Problem details
Give back, word for word, the line that contains "This screenshot has width=707, height=491." and every line that follows it in the data below.

Data extracts
/---
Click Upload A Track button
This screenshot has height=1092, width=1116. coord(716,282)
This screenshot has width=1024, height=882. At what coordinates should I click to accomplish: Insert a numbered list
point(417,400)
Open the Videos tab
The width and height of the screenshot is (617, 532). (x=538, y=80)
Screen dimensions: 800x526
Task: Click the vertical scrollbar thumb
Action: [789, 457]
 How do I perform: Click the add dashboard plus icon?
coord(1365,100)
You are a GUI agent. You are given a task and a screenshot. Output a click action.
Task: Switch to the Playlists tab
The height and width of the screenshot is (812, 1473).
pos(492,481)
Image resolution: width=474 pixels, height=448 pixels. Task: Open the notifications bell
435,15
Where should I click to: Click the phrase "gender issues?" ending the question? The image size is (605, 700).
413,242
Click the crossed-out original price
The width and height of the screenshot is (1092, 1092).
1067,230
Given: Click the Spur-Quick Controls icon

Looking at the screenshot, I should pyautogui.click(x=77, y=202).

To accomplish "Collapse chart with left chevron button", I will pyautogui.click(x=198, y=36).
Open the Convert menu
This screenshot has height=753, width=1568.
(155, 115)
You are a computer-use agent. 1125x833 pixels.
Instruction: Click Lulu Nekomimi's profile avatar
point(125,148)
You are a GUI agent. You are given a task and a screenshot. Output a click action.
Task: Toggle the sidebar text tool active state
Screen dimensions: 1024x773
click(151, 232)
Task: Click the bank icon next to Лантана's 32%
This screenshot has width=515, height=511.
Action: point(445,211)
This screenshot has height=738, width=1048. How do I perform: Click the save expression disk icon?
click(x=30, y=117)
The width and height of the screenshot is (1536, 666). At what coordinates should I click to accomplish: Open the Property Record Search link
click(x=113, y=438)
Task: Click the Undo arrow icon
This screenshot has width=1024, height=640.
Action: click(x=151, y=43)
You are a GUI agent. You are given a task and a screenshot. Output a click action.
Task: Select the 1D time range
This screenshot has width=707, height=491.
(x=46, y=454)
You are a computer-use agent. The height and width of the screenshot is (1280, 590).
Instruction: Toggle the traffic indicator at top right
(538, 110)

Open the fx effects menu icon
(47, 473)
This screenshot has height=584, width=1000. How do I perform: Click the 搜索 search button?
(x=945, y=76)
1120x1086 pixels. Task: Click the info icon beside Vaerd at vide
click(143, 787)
\---
Completed task
This screenshot has width=707, height=491.
(x=46, y=454)
You are a computer-use agent. The height and width of the screenshot is (1280, 590).
Instruction: Toggle the traffic indicator at top right
(538, 110)

Open the fx effects menu icon
(47, 473)
This screenshot has height=584, width=1000. How do I perform: Click the 搜索 search button?
(x=945, y=76)
1120x1086 pixels. Task: Click the info icon beside Vaerd at vide
click(143, 787)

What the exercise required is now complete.